Signal acoustique associé à l’éclatement d’une bulle à la surface d’un fluide non-newtonien : application à la volcanologie

Nous avions étudié expérimentalement la dynamique de passage d’air à débit constant au travers d’un fluide complexe et mis en évidence une alternance spontanée entre deux régimes d’émission du gaz : « trains de bulles » ou « jet ». Placé dans le contexte géophysique, ces observations rappelaient l’existence de deux régimes d’émission des gaz à la surface libre de certains lacs de lave (Stromboli, par exemple). On y observe, à des instants distincts, des fontaines de lave ou l’éclatement de gigantesques bulles. L’origine physique de ces changements de régime n’a pas encore été clairement identifiée.
Sur le terrain, les volcanologues observent le phénomène au moyen de caméras et enregistrent simultanément les mouvements du sol (sismique) et le son émis par le volcan. Ils ont ainsi mis en évidence l’existence, dans le signal acoustique associé à l’éclatement d’une bulle unique, de deux fréquences caractéristiques dont les origines physiques respectives sont encore sujet de débat.
Dans ce contexte, nous avons entrepris une étude du signal acoustique associé à l’éclatement d’une bulle d’air à la surface d’un fluide non-newtonien. Les expériences réalisées dans des gels ont pour but de prendre en compte les effets éventuels de la rhéologie complexe de la lave qui, en surface, s’apparente à une mousse. Nous avons observé, dans notre système modèle, deux fréquences caractéristiques dont nous avons identifié les origines physiques. Par ailleurs, nous avons montré que la mesure de l’énergie contenue dans le signal acoustique nous informe peu sur l’énergie totale libérée lors de l’éclatement de la bulle.

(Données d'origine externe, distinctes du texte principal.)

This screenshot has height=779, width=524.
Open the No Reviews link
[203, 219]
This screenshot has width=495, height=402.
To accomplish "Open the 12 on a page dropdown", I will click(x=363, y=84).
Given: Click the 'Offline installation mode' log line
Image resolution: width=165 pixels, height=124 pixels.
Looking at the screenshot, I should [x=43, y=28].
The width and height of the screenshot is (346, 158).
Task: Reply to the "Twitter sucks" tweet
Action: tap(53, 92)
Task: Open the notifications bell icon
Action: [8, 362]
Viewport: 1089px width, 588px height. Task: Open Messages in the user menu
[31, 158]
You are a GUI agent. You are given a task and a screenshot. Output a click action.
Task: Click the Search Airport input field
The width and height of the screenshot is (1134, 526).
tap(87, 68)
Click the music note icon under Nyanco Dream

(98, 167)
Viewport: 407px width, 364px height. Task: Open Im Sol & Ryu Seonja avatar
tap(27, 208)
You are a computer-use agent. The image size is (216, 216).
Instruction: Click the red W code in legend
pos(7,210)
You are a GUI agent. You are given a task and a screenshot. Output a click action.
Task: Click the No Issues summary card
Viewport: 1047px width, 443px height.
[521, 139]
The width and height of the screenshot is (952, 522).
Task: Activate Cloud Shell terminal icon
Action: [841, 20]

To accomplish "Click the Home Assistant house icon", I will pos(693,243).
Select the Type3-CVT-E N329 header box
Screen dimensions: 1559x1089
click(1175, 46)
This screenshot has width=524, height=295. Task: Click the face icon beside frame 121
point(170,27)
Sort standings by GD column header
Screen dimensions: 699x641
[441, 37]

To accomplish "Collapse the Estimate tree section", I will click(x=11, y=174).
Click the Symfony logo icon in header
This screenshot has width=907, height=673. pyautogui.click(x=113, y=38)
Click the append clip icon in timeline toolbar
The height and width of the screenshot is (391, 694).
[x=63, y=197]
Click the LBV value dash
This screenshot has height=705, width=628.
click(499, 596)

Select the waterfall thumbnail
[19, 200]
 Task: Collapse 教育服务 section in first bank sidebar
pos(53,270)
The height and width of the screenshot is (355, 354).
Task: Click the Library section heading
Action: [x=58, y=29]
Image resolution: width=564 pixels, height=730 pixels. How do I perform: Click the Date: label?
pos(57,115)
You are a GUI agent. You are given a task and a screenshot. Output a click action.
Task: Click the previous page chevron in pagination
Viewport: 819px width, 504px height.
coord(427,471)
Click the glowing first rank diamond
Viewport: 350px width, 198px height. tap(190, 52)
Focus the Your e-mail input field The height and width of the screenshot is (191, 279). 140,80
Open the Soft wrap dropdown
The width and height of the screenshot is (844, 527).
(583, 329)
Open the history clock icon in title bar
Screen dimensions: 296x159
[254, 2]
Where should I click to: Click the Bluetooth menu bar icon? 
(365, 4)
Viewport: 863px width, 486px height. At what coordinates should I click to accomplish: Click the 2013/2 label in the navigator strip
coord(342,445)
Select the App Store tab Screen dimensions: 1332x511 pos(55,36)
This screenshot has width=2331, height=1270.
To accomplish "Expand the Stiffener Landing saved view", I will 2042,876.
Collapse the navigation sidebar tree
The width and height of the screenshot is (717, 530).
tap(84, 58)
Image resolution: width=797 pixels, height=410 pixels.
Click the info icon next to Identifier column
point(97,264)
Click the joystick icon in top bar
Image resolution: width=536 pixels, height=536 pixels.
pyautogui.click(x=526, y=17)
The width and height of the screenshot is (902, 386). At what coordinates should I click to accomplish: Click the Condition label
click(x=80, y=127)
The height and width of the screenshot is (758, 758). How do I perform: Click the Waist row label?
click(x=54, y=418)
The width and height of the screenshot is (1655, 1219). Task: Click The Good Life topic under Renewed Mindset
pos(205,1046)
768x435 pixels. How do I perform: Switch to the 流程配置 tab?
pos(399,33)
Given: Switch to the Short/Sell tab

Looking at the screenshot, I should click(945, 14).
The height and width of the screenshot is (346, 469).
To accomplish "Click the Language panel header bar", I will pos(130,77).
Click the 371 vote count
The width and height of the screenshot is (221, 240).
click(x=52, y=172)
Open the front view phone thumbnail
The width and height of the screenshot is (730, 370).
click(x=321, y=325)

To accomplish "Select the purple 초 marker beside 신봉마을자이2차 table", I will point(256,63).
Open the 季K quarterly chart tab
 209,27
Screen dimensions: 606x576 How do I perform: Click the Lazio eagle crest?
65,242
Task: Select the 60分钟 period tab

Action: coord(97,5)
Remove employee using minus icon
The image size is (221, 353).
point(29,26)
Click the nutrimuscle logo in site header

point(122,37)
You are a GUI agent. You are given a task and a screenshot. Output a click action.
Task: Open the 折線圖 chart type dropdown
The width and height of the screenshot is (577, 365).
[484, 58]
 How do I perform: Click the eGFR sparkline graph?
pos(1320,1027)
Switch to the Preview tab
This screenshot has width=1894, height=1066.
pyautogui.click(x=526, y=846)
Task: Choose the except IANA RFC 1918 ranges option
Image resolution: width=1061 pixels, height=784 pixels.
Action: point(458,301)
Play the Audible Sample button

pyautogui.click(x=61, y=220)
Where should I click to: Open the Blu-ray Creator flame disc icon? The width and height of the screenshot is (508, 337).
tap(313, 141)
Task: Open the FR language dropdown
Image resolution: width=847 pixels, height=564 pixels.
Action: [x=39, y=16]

Afin de renforcer nos conclusions sur ce dernier point, nous avons réalisé une étude complémentaire du signal acoustique associée à la rupture d’un film mince qui ferme initialement une cavité en surpression. Nos résultats montre clairement que seule une fraction de l’énergie totale libérée lors de l’éclatement du film est transférée au signal acoustique. Malheureusement, cette fraction dépend fortement du temps caractéristique de rupture du film,  quantité difficilement accessible à l’observation.